Accuracy of continuous glucose monitoring during exercise-related hypoglycemia in individuals with type 1 diabetes

• Published in: Frontiers in endocrinology (Lausanne) Vol. 15; p. 1352829
• Main Authors: Maytham, Kaisar, Hagelqvist, Per G, Engberg, Susanne, Forman, Julie L, Pedersen-Bjergaard, Ulrik, Knop, Filip K, Vilsbøll, Tina, Andersen, Andreas
• Format: Journal Article
• Language: English
• Published: Switzerland Frontiers Media S.A 15.04.2024
• Subjects: accuracy; Adult; Blood Glucose - analysis; Continuous Glucose Monitoring; Diabetes Mellitus, Type 1 - blood; Diabetes Mellitus, Type 1 - complications; Endocrinology; Exercise; Female; Glucose Clamp Technique; Humans; hypoglycemia; Hypoglycemia - blood; Hypoglycemia - diagnosis; Hypoglycemia - etiology; Male; mean absolute relative difference; Middle Aged; type 1 diabetes; Young Adult; accuracy; exercise; mean absolute relative difference; type 1 diabetes; continuous glucose monitoring; hypoglycemia
• ISSN: 1664-2392; 1664-2392
• DOI: 10.3389/fendo.2024.1352829

Hypoglycemia is common in individuals with type 1 diabetes, especially during exercise.
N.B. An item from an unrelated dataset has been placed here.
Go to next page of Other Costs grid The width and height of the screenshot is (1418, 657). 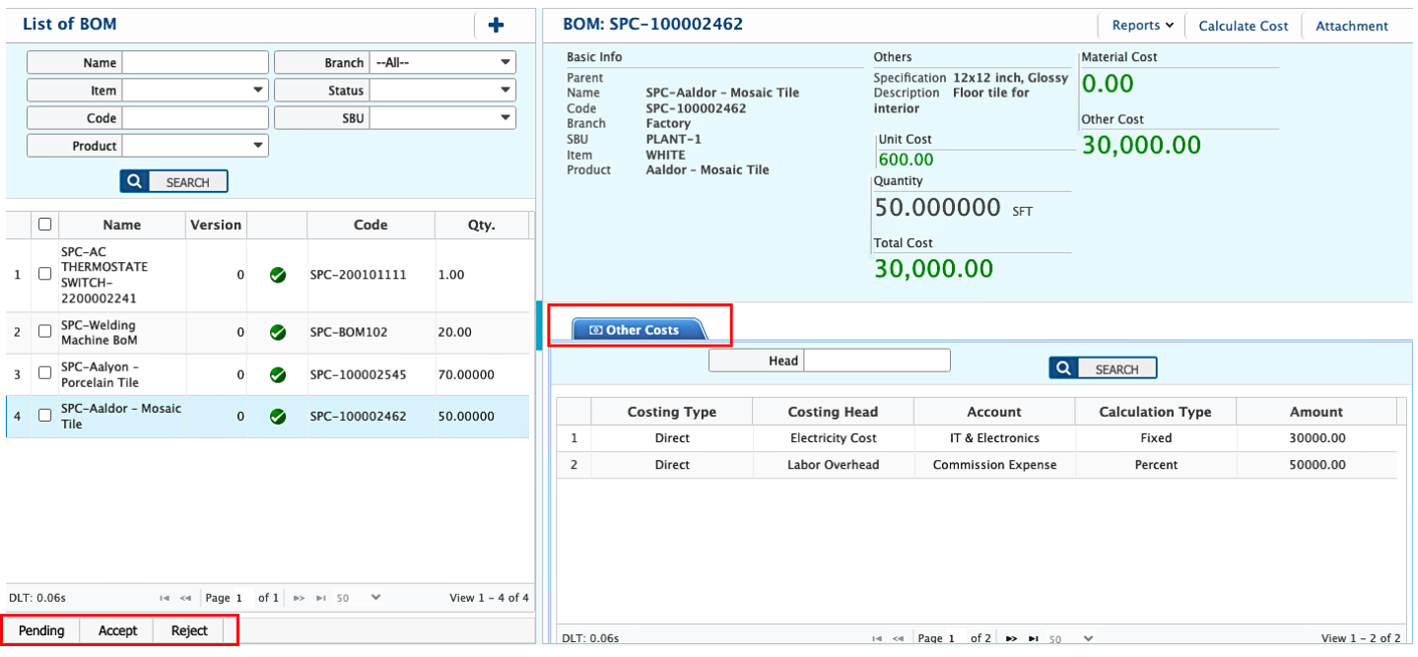1010,638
We investigated the accuracy of two different continuous glucose monitoring systems during exercise-related hypoglycemia in an experimental setting. Fifteen individuals with type 1 diabetes participated in two separate euglycemic-hypoglycemic clamp days (Clamp-exercise and Clamp-rest) including five phases: 1) baseline euglycemia, 2) plasma glucose (PG) decline ± exercise, 3) 15-minute hypoglycemia ± exercise, 4) 45-minute hypoglycemia, and 5) recovery euglycemia. Interstitial PG levels were measured every five minutes, using Dexcom G6 (DG6) and FreeStyle Libre 1 (FSL1). Yellow Springs Instruments 2900 was used as PG reference method, enabling mean absolute relative difference (MARD) assessment for each phase and Clarke error grid analysis for each day. Exercise had a negative effect on FSL1 accuracy in phase 2 and 3 compared to rest (ΔMARD = +5.3 percentage points [(95% CI): 1.6, 9.1] and +13.5 percentage points [6.4, 20.5], respectively). In contrast, exercise had a positive effect on DG6 accuracy during phase 2 and 4 compared to rest (ΔMARD = -6.2 percentage points [-11.2, -1.2] and -8.4 percentage points [-12.4, -4.3], respectively). Clarke error grid analysis showed a decrease in clinically acceptable treatment decisions during Clamp-exercise for FSL1 while a contrary increase was observed for DG6. Physical exercise had clinically relevant impact on the accuracy of the investigated continuous glucose monitoring systems and their ability to accurately detect hypoglycemia.